Here are 20 lessons I learned from the mothers, aunties, sisters, friends, and mentors throughout my life.
- Figure out what you can live with and which quirks you absolutely cannot live with...find a partner based on that.
- You can't change anyone but yourself.
- Your partner should add and multiply from you, not divide and subtract. And vice versa.
- Forgive, but don't forget. Both are imperative checks and balances so that we don't make the same mistakes with future romances but also so we don't take our past grievances out in those new romantic partnerships. And even when we choose to move forward in current relationships after mistakes have been made.
- Get to know yourself first. Use tools like journaling and meditation in order to bring more introspection.
- Men/Women are not necessary, they are accessories. We live in a world where women can be anything including happily single. Gain better understanding of your "why" if you're seeking out the love of a companion because it seems natural, it's likely a response to socialization. So figure out what it really is that you want, you might be surprised.
Platonic and Familial Love
- Whenever possible you help family…especially your children. This seems like common sense but in the Black community we see it all too often where we're brought up on "tough" love. Parents require children to struggle simply because they struggled to get to where they are and that's not necessary. Nor is it how we achieve generational wealth.
- When friendship is authentic, it is healing.
- Family are those who you choose.
- Coparenting harmoniously and prioritizing the child's happiness is important. Even on the heels of a nasty relationship ending.
- Parents are just people with seemingly important titles. Doesn't mean they're good at the job, doesn't mean they're bad at it...they're just doing the best they can with what they have. Which leads me to this…
- Family is not exonerated from boundaries simply because you know their history with trauma. You can be understanding without being a martyr. We have our own work to do in this lifetime, so saddling ourselves with the job of unpacking and carrying the trauma of our mamas, sisters, uncles...it's not our job.
Self-Love and Image
- Set, establish, and maintain boundaries within all of your relationships. You cannot do one without doing the other three. But this is the only way to create healthy relationship dynamics with yourself and within your friendships.

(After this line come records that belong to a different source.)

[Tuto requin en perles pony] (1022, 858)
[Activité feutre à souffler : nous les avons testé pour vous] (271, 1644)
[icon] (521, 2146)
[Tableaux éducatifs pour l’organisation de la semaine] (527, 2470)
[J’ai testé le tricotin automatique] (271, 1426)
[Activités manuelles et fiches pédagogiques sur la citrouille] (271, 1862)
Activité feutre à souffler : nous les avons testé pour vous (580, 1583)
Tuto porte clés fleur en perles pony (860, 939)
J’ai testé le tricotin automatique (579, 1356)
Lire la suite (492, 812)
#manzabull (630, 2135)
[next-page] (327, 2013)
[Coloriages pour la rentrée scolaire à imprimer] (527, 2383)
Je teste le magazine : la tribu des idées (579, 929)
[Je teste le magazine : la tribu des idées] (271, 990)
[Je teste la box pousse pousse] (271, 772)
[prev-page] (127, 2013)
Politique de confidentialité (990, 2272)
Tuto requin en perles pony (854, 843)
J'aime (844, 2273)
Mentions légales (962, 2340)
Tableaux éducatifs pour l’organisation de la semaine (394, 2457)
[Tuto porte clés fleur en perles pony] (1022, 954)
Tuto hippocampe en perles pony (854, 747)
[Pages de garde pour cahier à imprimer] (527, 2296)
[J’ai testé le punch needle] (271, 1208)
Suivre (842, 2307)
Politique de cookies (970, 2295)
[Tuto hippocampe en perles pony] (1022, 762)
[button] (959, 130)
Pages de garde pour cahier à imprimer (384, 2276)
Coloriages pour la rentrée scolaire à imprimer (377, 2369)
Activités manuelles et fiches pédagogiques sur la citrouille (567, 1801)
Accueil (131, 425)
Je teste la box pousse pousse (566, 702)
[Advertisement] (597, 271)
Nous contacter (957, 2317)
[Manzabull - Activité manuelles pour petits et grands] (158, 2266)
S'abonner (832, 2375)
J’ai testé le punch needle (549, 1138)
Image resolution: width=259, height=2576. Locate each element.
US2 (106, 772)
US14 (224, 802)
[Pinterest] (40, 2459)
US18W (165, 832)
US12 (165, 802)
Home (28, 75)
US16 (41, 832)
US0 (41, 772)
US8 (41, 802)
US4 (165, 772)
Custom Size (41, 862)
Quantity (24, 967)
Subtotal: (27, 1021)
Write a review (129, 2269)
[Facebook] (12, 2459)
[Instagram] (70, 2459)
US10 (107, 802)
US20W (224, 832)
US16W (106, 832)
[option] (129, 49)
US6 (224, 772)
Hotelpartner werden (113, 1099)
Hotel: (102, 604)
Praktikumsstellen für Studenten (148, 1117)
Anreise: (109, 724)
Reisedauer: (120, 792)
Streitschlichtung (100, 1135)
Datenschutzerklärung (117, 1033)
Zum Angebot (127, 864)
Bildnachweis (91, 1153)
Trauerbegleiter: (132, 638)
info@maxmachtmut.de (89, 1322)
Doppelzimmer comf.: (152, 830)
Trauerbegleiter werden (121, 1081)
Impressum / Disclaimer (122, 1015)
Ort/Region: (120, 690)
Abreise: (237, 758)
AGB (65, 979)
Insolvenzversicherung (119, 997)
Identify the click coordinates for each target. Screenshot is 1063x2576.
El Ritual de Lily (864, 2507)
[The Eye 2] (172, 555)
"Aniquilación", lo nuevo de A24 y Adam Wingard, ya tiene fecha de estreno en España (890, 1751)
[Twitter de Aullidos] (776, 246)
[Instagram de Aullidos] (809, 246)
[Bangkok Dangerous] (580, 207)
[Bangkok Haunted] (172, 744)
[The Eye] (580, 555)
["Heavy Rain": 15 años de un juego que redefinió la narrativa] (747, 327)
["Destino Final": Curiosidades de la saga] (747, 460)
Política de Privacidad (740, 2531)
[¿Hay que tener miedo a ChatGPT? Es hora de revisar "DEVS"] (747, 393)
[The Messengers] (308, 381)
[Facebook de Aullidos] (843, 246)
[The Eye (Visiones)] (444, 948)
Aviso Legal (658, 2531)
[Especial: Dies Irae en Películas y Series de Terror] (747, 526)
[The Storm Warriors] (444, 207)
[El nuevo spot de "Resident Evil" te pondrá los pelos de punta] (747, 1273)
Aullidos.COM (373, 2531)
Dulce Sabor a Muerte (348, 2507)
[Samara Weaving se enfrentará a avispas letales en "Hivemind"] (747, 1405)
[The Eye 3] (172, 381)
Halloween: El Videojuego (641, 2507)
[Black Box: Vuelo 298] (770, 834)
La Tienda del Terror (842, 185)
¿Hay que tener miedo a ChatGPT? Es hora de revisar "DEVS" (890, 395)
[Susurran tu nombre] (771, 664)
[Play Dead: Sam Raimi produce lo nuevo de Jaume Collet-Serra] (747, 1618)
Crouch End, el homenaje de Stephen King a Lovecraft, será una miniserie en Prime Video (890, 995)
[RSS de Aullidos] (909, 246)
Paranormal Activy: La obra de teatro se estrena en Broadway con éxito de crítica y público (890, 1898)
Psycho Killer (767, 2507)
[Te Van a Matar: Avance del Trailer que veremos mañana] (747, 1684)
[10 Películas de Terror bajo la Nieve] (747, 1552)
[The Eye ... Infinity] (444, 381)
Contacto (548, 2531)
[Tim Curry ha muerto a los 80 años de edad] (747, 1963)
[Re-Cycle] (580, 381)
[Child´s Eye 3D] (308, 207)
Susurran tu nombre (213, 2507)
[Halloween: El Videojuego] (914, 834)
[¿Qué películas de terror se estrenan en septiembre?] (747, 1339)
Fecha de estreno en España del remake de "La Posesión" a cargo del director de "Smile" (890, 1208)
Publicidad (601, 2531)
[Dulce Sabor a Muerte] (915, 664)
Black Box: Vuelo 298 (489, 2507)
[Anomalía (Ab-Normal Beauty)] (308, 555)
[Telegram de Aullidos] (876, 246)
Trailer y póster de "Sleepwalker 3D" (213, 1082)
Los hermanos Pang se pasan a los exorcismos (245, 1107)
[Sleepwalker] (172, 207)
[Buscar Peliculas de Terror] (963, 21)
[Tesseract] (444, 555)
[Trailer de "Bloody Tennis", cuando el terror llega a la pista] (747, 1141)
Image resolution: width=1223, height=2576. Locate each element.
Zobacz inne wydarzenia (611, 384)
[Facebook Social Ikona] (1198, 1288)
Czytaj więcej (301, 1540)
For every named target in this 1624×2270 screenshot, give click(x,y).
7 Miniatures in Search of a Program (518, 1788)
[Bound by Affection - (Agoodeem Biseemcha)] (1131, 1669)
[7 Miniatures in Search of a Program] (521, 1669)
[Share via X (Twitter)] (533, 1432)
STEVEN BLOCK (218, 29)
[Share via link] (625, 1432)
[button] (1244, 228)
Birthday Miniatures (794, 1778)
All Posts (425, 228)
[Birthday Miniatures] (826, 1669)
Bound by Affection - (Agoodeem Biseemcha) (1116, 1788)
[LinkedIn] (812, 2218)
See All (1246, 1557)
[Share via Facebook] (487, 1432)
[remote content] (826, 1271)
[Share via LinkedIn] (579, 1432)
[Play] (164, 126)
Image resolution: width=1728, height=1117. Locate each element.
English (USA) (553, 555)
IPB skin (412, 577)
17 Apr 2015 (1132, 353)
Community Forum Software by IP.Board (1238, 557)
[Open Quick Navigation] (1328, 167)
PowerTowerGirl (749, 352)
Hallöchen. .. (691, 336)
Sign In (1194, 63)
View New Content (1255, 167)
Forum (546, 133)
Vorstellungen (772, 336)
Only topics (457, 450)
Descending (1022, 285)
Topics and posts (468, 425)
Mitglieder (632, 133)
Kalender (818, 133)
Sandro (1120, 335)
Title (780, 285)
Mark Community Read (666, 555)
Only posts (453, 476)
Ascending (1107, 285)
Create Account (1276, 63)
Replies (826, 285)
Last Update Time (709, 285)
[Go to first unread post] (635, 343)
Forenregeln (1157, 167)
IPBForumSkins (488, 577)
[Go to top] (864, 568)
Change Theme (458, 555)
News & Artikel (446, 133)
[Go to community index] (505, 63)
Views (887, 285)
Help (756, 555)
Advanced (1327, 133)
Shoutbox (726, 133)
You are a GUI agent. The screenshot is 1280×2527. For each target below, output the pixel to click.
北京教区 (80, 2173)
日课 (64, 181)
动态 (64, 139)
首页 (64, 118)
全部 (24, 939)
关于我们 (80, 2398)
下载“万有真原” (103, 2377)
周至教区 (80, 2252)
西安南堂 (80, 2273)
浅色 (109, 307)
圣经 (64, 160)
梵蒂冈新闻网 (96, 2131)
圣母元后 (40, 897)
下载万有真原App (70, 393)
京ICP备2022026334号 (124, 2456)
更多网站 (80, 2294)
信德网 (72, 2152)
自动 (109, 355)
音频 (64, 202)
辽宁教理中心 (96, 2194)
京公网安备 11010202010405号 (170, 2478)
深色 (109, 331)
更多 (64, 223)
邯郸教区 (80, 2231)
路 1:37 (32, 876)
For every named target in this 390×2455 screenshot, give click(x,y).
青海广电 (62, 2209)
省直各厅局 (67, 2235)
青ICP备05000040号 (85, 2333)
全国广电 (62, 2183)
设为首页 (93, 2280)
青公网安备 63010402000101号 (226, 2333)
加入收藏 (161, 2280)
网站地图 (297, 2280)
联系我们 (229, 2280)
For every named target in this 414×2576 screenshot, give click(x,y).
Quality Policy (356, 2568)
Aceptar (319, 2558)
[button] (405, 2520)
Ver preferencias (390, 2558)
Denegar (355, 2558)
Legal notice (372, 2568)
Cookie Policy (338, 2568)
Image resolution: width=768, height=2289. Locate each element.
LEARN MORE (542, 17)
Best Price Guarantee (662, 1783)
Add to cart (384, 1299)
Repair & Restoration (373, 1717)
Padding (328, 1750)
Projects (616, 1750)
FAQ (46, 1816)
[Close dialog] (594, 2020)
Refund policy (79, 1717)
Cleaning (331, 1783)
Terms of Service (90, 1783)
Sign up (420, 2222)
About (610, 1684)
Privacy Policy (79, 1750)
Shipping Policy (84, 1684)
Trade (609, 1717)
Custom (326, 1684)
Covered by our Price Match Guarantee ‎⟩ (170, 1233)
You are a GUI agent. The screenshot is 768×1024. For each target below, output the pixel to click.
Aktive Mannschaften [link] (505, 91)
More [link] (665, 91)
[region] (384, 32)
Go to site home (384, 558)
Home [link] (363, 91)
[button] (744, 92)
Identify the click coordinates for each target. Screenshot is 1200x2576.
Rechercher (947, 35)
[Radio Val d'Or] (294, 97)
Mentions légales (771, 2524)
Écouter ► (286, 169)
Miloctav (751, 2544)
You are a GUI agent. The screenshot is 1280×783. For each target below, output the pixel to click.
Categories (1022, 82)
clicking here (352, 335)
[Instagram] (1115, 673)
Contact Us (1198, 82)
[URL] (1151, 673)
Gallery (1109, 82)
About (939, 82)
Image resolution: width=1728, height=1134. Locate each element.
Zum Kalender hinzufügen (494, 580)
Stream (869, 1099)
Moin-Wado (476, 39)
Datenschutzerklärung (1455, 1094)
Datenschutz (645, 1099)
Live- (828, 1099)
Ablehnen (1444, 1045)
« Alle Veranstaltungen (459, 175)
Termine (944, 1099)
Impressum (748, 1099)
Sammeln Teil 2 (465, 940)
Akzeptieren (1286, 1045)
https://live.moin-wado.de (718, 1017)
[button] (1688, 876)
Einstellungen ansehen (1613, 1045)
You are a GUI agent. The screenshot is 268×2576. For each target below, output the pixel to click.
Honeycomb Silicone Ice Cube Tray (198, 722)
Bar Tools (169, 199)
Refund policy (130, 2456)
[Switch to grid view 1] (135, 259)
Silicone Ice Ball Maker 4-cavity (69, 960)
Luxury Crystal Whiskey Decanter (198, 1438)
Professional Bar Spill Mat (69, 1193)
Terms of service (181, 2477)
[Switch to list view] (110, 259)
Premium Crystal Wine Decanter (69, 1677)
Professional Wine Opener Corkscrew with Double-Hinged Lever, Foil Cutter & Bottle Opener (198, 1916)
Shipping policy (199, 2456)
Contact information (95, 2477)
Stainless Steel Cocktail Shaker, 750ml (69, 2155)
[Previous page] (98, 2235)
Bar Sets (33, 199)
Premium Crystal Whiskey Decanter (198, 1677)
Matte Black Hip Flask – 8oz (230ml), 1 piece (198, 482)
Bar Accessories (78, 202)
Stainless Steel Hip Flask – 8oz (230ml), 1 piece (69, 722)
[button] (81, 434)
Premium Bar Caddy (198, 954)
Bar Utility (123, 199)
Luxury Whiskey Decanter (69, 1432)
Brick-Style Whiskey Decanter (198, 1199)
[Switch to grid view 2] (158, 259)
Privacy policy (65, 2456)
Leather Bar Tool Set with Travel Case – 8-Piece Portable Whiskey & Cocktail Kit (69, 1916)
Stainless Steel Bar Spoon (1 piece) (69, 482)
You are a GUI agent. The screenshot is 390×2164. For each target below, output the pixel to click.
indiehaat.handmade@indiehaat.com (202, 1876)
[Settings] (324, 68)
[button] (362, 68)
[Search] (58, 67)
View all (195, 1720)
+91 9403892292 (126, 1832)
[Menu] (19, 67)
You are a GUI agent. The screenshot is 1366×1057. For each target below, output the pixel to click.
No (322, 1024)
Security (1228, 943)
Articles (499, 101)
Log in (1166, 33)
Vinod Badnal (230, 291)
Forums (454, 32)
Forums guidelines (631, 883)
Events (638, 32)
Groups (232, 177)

- Sometimes it's cheaper to just pay for it. Cheaper for your well-being, peace of mind, etc.
- Dream big, dream hard. Your career doesn't have to be practical to everyone. Just you!
- Survival and healing are sold seperate. Persevering through trauma doesn't simply mean surviving it.
- Black people do luxury. Black people are deserving of luxury. Hell, we are luxury.
- We are too blessed to be stressed. As much as people hoot and holler about manifestation being ungodly, this popularized phrase says otherwise. Have faith that even in moments of difficulty, things will work out in the end. All you can do is try your absolute best and know that the Universe/God will meet you the rest of the way.
- Take pride in your appearance.
- Invest in your wardrobe. As great as fast fashion can be in a pinch, you should start building a collection of clothes that are timeless and can actually withstand time.